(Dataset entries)
--
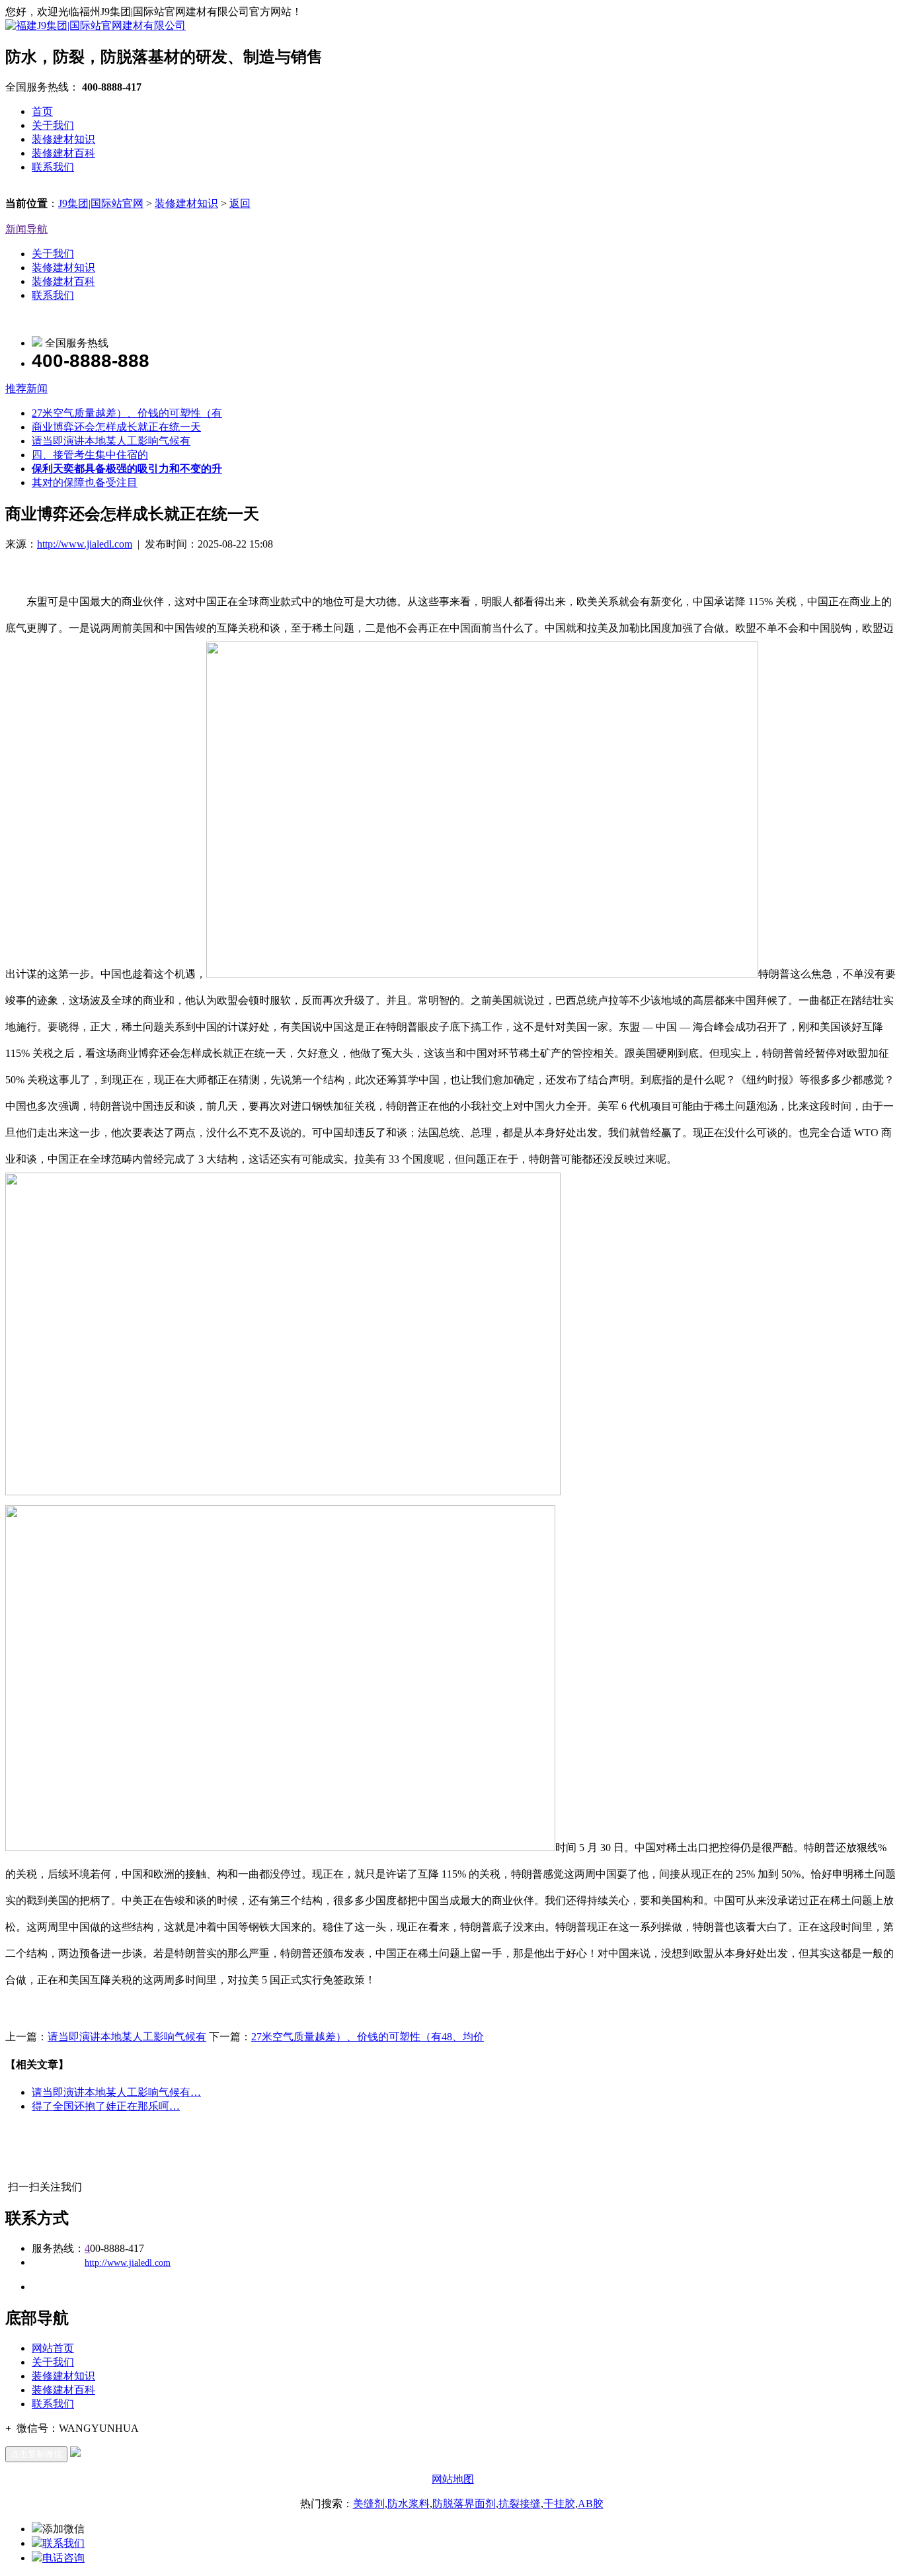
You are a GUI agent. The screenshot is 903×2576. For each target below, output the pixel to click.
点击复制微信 (36, 2454)
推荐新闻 (26, 388)
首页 (42, 111)
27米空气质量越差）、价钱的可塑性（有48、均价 (367, 2036)
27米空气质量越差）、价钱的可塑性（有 (127, 413)
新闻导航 (26, 229)
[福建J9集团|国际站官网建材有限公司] (95, 25)
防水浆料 (408, 2503)
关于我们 (53, 125)
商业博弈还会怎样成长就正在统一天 (116, 427)
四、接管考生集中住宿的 (90, 454)
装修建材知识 (63, 139)
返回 (240, 203)
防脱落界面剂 (464, 2503)
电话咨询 (63, 2557)
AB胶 (591, 2503)
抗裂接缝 (519, 2503)
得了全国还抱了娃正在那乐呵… (106, 2106)
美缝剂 (369, 2503)
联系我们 (53, 167)
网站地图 (453, 2479)
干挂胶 (559, 2503)
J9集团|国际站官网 (100, 203)
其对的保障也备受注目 (84, 482)
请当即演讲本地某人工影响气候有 (111, 440)
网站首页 (53, 2348)
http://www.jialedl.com (84, 544)
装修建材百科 (63, 153)
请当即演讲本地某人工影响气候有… (116, 2092)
--
Starting with the line that contains "商业博弈还会怎样成长就正在统一天 (116, 427)", return every line through the last one of the records, exactly as written.

Result for this task:
商业博弈还会怎样成长就正在统一天 (116, 427)
四、接管考生集中住宿的 (90, 454)
装修建材知识 (63, 139)
返回 (240, 203)
防脱落界面剂 (464, 2503)
电话咨询 (63, 2557)
AB胶 (591, 2503)
抗裂接缝 (519, 2503)
得了全国还抱了娃正在那乐呵… (106, 2106)
美缝剂 (369, 2503)
联系我们 (53, 167)
网站地图 (453, 2479)
干挂胶 (559, 2503)
J9集团|国际站官网 (100, 203)
其对的保障也备受注目 (84, 482)
请当即演讲本地某人工影响气候有 (111, 440)
网站首页 (53, 2348)
http://www.jialedl.com (84, 544)
装修建材百科 (63, 153)
请当即演讲本地某人工影响气候有… (116, 2092)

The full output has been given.